DEVIL'S TOWER, WYOMING
Potential as Market for Elephants- None really they might
find grazing around base of the tower and to the south but would never survive winter or even fall.
Date of My Visit: 8/14/15
Geology--Devil’s Tower is a
truly surprising feature shooting out of a near flat basin off US 90 in
Wyoming.
The Tower and some nearby structures called the Little Missouri Buttes may
The Tower and some nearby structures called the Little Missouri Buttes may
be the remains of the throat of a volcano or they may be intrusive upwelling’s of igneous rock that never broke thru the thick layers of sedimentary rock to the surface.
867 feet tall from its base and 1,267 feet above the river. Its diameter at the base is 1,000 feet and its ill regular top is 1.5 sq. acres.
History- The tower, and the entire area, is
important in several Native American tribes’ religious traditions. Anthropologists record that at different
times the Lakota, Cheyenne, and other tribes spent winters in the rich
Belle Fourche Valley, while holding prayer and healing ceremonies at what they
called the Bear Tower or Bear Lodge.

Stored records
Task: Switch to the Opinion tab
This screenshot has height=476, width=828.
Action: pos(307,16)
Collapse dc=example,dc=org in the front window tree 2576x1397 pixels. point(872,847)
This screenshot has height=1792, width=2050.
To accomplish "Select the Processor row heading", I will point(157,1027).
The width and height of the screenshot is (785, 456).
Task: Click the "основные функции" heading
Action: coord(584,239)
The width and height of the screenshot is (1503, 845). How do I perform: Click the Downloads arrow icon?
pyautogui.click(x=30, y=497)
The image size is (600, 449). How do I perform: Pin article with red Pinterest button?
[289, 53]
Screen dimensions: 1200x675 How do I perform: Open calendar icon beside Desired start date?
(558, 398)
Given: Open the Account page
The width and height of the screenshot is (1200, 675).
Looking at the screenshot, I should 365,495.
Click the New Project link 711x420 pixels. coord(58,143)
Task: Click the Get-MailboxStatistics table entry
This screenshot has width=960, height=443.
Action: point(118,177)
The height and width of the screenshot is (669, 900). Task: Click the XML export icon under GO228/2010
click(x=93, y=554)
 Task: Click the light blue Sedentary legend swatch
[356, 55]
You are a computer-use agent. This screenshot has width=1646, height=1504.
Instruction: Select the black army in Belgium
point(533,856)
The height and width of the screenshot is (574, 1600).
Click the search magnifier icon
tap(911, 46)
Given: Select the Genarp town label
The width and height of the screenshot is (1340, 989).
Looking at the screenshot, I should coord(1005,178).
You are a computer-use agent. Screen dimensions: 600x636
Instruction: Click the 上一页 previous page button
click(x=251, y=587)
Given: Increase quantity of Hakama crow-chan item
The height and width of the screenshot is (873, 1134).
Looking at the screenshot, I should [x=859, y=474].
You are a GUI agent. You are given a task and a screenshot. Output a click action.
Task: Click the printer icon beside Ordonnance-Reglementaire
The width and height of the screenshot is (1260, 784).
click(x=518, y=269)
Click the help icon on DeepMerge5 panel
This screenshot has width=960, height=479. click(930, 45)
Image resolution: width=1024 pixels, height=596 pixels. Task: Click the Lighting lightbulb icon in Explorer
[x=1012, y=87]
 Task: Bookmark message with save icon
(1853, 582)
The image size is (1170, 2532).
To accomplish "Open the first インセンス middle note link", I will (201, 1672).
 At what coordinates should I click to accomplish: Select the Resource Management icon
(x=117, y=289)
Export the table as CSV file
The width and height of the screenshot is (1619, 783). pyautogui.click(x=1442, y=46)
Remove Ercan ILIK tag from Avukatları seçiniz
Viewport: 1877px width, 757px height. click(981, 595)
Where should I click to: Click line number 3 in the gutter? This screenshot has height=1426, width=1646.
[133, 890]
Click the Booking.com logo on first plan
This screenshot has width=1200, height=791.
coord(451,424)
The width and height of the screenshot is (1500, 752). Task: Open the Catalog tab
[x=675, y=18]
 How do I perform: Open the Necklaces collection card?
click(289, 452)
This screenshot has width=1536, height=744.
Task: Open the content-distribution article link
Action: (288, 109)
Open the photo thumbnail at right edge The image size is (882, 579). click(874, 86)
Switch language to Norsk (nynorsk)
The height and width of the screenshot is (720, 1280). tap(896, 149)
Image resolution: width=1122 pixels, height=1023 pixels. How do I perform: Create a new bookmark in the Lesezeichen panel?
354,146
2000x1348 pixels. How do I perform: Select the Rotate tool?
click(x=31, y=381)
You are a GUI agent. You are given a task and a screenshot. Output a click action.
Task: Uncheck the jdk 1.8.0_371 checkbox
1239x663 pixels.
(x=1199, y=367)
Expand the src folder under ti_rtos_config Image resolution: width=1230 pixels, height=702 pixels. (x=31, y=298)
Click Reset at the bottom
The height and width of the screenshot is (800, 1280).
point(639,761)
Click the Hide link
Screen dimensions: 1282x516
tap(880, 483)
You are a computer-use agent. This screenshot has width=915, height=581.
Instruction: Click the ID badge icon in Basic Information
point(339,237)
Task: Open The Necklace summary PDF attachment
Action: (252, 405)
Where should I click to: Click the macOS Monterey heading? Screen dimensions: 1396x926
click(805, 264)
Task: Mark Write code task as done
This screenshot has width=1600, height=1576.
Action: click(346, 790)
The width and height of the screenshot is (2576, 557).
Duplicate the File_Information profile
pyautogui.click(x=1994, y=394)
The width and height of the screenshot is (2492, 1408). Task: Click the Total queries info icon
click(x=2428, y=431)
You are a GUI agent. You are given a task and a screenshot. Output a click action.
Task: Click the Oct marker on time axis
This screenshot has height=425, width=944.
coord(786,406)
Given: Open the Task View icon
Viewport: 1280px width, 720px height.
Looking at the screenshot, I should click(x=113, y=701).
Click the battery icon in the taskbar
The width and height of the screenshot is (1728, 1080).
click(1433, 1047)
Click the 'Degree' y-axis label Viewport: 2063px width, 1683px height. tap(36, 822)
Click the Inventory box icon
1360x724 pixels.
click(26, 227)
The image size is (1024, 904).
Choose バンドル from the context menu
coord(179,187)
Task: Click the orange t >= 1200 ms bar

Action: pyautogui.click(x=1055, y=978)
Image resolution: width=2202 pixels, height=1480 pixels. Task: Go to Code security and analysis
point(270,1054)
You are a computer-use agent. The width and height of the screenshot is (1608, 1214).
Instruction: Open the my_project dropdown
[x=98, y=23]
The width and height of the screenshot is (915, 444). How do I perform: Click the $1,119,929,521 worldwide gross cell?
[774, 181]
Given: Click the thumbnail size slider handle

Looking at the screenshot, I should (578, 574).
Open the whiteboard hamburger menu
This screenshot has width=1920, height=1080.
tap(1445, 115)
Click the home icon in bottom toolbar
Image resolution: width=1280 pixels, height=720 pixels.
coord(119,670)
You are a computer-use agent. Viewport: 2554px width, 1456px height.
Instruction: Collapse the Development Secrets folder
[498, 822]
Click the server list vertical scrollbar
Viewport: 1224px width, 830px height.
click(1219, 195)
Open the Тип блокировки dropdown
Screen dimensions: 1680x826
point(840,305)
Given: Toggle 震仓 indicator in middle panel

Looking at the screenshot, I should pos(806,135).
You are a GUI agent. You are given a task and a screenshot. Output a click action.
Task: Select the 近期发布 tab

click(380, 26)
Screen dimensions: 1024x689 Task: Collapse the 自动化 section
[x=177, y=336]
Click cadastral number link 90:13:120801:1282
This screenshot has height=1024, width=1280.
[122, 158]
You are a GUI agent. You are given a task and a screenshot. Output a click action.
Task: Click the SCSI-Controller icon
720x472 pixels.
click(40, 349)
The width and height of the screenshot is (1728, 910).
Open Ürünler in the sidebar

EXERCISE REQUIREMENTS: Quote the Devil's Tower text between "DEVIL'S TOWER, WYOMING" and "to the surface.", inclusive. Rely on the Devil's Tower text alone and not on the rows.

FULL RESPONSE:
DEVIL'S TOWER, WYOMING
Potential as Market for Elephants- None really they might
find grazing around base of the tower and to the south but would never survive winter or even fall.
Date of My Visit: 8/14/15
Geology--Devil’s Tower is a
truly surprising feature shooting out of a near flat basin off US 90 in
Wyoming.
The Tower and some nearby structures called the Little Missouri Buttes may
The Tower and some nearby structures called the Little Missouri Buttes may
be the remains of the throat of a volcano or they may be intrusive upwelling’s of igneous rock that never broke thru the thick layers of sedimentary rock to the surface.